María Victoria Troncoso
Su vida no ha sido un camino de rosas. Tanto ella como su marido han renunciado a un futuro profesional que se dibujaba prometedor por atender personalmente a sus dos hijas que padecen deficiencia mental. Hoy sábado, la Fundación Síndrome de Down les ofrece, a ambos, un merecido homenaje en Santander, con motivo del 25 aniversario de su creación, al que se han sumado diversas asociaciones de toda España.

-Dos niñas deficientes y dos abortos. ¿No se planteó la ‘paternidad responsable’, conociendo su incompatibilidad sanguínea?
-La paternidad responsable se refiere a tener o no hijos, pero no se plantea la de que sean perfectos. Aun así, la posibilidad de tenerlos sin problemas cuando tu RH es negativo es del 50% y esa incompatibilidad tiene un tratamiento.

– ¿Supo antes de nacer su cuarta hija, Miriam, que además de muchas otras complicaciones, tenía síndrome de Down?
– No; y, aun habiéndolo sabido, no me hubiera planteado un aborto. Mi paternidad responsable consiste en tener los hijos que, en buena fe, pueda atender y cuidar, y eso es lo que hemos hecho.

– ¿Pensó en la responsabilidad que recaía sobre sus otros dos hijos varones sanos?
– Me parece horrible dar por supuesto que mis hijos tengan que ocuparse de sus hermanas, yo no cuento con ellos para el día que nosotros faltemos y así se lo he dicho a ambos, sus vidas son suyas, independientemente de Miriam y Toya. Los padres tenemos obligación de buscar otras soluciones sin pretender que ellos asuman nuestra responsabilidad.

– Pero se supone que en una familia todos están para ayudarse.
– Claro, ¿y quién me dice a mí que, el día de mañana, cualquiera de ellos, o yo misma, no sufra un accidente y pueda necesitar la ayuda del resto?
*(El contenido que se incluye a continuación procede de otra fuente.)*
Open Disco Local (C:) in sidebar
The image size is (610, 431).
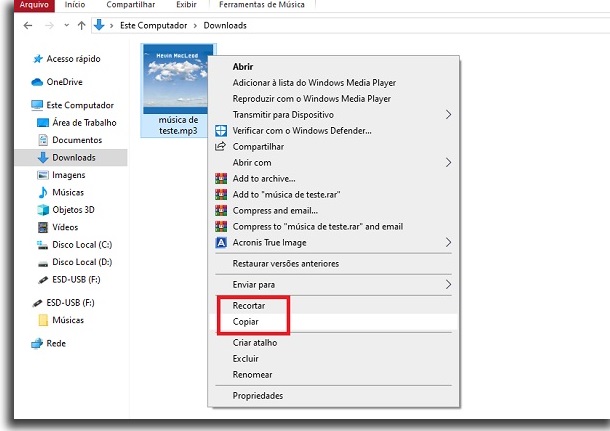point(82,243)
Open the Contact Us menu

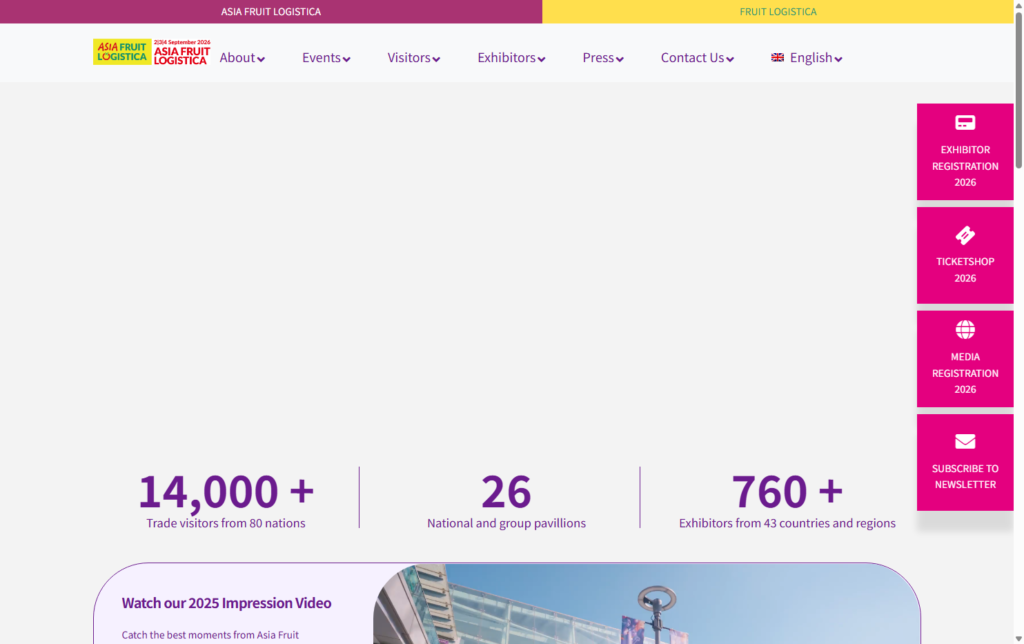point(697,58)
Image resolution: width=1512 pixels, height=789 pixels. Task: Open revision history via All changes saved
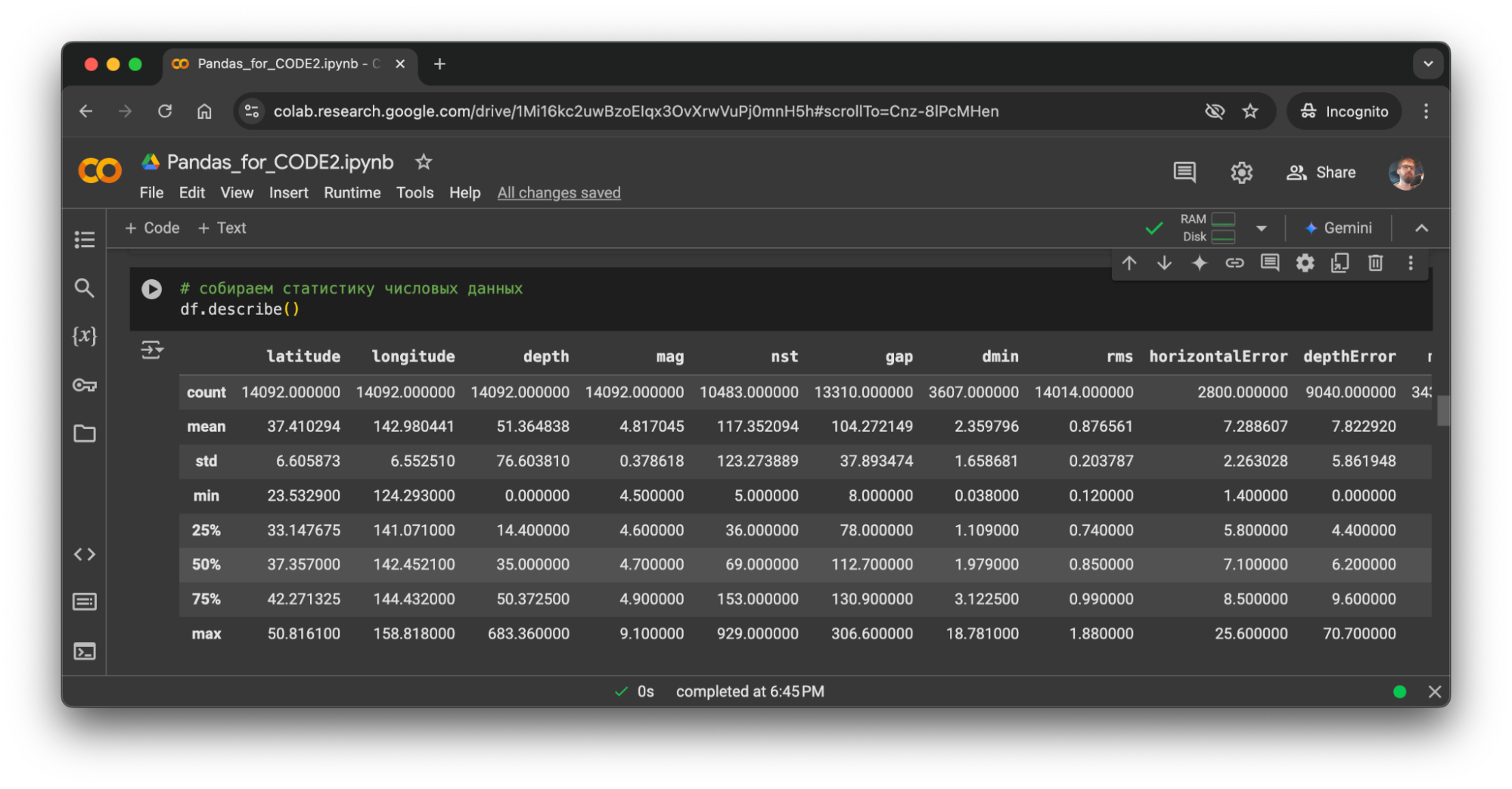point(558,193)
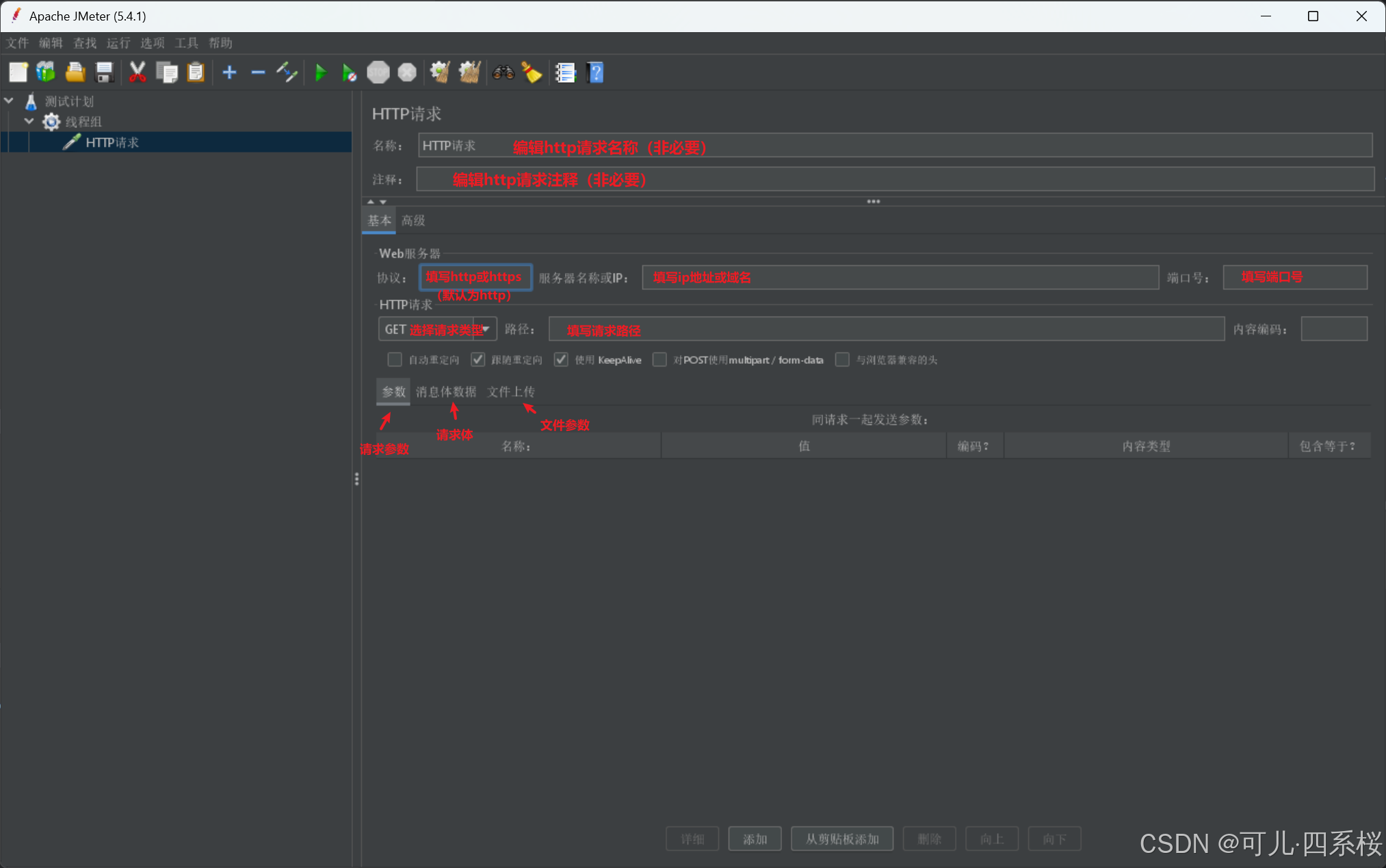Enable the 自动重定向 checkbox
This screenshot has width=1386, height=868.
(x=395, y=360)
Nosotros constituimos esos vínculos de afecto y amor para que cada uno, de forma natural, sepa lo que tiene que hacer, y respaldar al que más lo necesite.

– ¿Entiende a las mujeres que se plantean el aborto al saber que el feto tiene síndrome de Down?
– Sí, porque vivimos un ambiente en el que las contrariedades nos las tenemos que quitar de encima como sea en vez de afrontarlas, y la vida está llena de ellas. Pero el diagnóstico prenatal no refleja toda la verdad, a la vez hay que explicar cómo son las vidas de esos niños y arrojar luz y ayuda; y, en último caso, decir que existe la adopción.

– El dolor, a largo plazo, no suele unir. ¿Qué ocurre en las parejas con hijos deficientes?
– El fundamento del amor es quererse y querer seguir queriéndose, venga lo que venga; la base está en la voluntad, no sólo en el sentimiento. No tengo datos de España, pero en México es altísimo el índice de abandono por parte de los hombres cuando tienen un hijo con síndrome de Down. Pero en EEUU el 94% de los padres y hermanos no quieren ni imaginarse sus familias sin esa persona. Lo que podemos ver como un mal se convierte en un bien inmenso.

– ¿Qué le parece la nueva Ley de dependencia?
– Mal como actitud, parece que se hace un favor, cuando es un derecho. La sociedad la formamos todos. Pero más sangrante es ver cómo se subvencionan deportes de alto riesgo, por ejemplo, y que luego no haya recursos para tratamientos de enfermedades que uno no se ha buscado. Hay muchas cosas que yo no entiendo.